• STATED EXERCISE
Copy the rows from the line with "Viewport: 1766px width, 990px" through the end of the rows, swapping "green" for "blue" and leaving everything else unchanged.

:: ROWS ::

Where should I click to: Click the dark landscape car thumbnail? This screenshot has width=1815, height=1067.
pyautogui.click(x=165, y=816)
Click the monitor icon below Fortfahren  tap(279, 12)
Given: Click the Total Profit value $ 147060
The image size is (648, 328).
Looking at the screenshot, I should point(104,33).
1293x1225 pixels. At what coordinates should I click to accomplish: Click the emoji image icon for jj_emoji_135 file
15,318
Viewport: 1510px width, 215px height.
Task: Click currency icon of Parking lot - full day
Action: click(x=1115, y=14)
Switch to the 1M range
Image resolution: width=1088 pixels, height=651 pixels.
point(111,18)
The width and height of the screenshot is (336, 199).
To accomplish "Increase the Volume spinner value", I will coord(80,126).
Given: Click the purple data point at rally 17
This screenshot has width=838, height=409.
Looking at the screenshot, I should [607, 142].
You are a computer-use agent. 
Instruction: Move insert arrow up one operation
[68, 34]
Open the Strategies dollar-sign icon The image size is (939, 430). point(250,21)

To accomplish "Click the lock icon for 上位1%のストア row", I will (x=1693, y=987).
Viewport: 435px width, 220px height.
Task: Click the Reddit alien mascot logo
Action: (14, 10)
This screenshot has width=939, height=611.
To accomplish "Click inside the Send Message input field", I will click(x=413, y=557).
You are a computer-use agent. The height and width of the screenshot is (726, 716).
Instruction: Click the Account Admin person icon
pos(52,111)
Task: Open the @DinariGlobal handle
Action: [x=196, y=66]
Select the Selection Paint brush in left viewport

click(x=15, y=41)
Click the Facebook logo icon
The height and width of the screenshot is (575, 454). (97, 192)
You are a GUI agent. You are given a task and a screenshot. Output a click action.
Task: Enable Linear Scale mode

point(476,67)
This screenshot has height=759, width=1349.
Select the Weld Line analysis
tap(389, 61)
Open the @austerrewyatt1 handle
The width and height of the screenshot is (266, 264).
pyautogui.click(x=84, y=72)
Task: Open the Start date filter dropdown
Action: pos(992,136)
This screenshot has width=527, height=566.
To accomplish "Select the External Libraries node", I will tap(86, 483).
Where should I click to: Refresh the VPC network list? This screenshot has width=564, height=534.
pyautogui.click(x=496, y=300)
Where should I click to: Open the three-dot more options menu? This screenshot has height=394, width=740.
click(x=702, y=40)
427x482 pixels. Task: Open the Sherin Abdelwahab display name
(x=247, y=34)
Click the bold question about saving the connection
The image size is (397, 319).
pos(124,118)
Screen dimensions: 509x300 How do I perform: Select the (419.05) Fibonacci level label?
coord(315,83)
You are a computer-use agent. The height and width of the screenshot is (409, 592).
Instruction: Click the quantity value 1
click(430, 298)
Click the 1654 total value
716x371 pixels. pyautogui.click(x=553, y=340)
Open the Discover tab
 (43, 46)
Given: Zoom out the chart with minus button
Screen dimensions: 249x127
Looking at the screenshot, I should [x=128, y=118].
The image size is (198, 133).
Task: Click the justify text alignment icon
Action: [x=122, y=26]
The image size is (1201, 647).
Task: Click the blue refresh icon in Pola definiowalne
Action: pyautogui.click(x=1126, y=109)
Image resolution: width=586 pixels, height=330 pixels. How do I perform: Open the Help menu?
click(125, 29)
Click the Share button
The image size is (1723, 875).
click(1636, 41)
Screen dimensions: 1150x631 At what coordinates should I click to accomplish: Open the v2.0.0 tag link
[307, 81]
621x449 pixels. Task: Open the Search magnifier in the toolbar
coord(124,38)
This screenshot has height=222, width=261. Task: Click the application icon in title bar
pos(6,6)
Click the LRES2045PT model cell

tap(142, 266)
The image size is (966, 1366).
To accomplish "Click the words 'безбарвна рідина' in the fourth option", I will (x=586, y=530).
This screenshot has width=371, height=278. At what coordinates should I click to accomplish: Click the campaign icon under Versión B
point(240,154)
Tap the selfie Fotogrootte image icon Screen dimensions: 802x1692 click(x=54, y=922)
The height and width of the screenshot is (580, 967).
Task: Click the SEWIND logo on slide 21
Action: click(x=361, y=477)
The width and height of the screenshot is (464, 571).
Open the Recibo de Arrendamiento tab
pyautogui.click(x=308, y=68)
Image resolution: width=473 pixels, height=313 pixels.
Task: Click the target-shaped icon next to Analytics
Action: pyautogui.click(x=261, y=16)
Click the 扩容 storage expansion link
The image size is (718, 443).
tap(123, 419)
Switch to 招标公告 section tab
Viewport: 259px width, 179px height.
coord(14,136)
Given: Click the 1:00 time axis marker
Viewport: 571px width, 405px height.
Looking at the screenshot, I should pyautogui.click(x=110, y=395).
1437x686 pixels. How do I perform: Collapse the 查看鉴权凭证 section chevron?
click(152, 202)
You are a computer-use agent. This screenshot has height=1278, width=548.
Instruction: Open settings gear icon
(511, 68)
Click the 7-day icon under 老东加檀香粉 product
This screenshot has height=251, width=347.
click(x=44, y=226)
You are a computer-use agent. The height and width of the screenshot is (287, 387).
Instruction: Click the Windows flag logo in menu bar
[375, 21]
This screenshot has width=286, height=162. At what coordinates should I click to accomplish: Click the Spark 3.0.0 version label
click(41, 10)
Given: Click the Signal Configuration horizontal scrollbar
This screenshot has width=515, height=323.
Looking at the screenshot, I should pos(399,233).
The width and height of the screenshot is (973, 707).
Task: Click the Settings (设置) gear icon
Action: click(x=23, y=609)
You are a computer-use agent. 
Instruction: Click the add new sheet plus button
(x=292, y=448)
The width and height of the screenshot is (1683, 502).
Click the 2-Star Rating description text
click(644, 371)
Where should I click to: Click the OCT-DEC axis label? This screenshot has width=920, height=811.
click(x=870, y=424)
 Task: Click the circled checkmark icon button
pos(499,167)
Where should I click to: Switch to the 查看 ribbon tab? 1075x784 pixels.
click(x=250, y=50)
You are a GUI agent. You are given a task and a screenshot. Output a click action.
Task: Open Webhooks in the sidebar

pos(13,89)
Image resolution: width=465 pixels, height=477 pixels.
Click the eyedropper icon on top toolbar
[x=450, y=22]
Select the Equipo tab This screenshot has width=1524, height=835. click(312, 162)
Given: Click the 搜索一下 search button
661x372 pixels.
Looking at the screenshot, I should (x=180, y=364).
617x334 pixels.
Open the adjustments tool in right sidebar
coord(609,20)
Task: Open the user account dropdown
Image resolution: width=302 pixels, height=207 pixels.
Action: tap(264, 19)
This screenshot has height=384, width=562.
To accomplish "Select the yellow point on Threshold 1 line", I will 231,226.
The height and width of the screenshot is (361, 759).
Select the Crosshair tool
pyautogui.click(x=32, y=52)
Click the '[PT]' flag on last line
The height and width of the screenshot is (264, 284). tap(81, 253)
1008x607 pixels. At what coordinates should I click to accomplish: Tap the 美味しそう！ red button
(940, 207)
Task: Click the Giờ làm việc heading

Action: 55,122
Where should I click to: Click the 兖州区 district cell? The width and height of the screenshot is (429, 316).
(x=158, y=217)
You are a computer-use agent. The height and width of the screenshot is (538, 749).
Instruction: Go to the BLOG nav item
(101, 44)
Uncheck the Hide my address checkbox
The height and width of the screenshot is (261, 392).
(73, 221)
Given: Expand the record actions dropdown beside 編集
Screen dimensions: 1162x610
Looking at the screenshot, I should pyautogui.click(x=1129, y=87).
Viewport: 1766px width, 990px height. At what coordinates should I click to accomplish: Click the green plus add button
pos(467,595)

:::

• EXERCISE ANSWER
Viewport: 1766px width, 990px height. At what coordinates should I click to accomplish: Click the blue plus add button
pos(467,595)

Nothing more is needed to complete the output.